Hamm Labor Court, Order of May 4, 2020 -2 BVGa 2/20
The owner of a retail store had concluded a works agreement on short-time work and a company closure until May 31, 2020. Due to the gradual reopening of the economy, the employer wanted to reopen the store as early as April 28, 2020 and employ the workforce for 20% – 80% of their regular work hours. The employer allocated working hours to the employees by means of a staff deployment plan and they resumed work on April 28, 2020. The works council did not agree to this. Negotiations on the implementation of the “SARS-CoV-2 Occupational Safety and Health Standard” (decree of the German Federal Ministry of Labor and Social Affairs of April 16, 2020) were not conducted with the works council either. As a result, the works council initiated interim injunction proceedings to prevent the reopening of the retail store or alternatively to achieve a closure of the store.
The Labor Court came to two conclusions:
On the one hand, the employer is not allowed to assign working hours to employees without the consent of the works council or the replacement of the consent by the conciliation committee. The parties had agreed to suspend all work duties until May 31, 2020 by means of a works agreement. The early recall to work would therefore require the express consent of the works council. The works council’s right to injunctive relief results directly from the works agreement on the one hand and from sec. 87 (1) no. 2 and 3 of the Works Constitution Act on the other hand.
Other than that, however, the Hamm Labor Court refused to close the store until a works agreement on risk assessment in accordance with the “SARS-CoV-2 Occupational Safety and Health Standard” had been concluded. The decree of the Federal Ministry of Labor and Social Affairs does not provide a legal basis for such a legal consequence until a regulation has been concluded between the parties. The works council cannot base its decisions on sec. 87 (1) no. 7, of the Works Constitution Act, because this provision presupposes a legal norm, which is lacking in the present case. The court is convinced that the occupational health and safety standards of the Federal Ministry of Labor and Social Affairs are not such a legal norm, so that the provision of sec. 87 (1) no. 7 of the Works Constitution Act does not apply. However, even if the aforementioned provision were to apply, the works council would not be entitled to claim for injunctive relief directed towards a closure of the store and a prohibition of the employment of employees until a works agreement on health protection had been concluded. Rather, the works council would have to appeal to the conciliation committee in order to achieve the enforcement of occupational health and safety standards in the company.
The decision of the Hamm Labor Court may appear contradictory at first glance because, on the one hand, a store closure cannot be demanded while, on the other hand, the demand that the employees (who are necessary to operate the store) return to work early is denied until the works council has given its consent. In this respect, however, it should not be forgotten that business operations could ultimately be maintained by “third parties” who do not have employee status and are therefore not represented by the works council.
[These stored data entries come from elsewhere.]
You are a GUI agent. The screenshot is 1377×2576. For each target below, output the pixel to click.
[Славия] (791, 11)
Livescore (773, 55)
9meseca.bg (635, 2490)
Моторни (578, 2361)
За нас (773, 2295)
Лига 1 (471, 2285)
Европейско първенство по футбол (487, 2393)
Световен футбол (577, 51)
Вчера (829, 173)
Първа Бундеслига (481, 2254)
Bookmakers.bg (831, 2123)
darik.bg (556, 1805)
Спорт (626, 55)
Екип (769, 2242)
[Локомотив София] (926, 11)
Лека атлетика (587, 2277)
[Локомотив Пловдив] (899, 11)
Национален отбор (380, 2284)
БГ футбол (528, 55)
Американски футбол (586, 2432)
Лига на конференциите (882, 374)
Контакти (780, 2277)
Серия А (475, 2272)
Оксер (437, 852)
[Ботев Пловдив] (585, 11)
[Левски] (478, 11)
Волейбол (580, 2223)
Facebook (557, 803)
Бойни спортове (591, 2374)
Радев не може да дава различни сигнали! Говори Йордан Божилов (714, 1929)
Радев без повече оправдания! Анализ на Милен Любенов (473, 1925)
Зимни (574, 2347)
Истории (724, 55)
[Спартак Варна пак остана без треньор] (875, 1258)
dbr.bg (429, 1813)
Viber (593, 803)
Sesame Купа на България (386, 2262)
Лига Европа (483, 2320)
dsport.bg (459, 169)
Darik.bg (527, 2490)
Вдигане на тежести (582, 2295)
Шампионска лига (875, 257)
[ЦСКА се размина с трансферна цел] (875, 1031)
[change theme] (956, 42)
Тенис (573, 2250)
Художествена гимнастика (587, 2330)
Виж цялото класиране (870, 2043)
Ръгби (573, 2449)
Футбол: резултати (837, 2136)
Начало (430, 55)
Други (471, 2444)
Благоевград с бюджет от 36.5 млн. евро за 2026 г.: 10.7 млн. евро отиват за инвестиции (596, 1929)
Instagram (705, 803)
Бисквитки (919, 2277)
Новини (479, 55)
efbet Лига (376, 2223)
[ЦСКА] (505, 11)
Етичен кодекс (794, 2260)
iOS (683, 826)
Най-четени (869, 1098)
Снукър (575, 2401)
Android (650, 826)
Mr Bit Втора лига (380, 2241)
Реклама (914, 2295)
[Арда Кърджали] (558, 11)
Fortunately, the Hamm Labor Court’s decision deviates from previous, comparable labor court decisions in favor of employers. The Neumünster Labor Court (decision of April 28, 2020 – 4 BVGa 3a/20), the Berlin Labor Court (decision of April 27, 2020 – 46 AR 50030/20) and the Stuttgart Labor Court (decision of April 28, 2020 – 3 BVGa 7/20) had granted the respective works councils extensive co-determination rights in the implementation of the SARS-CoV-2 Occupational Safety and Health Standard and punished their disregard with site closures in interim injunction proceedings.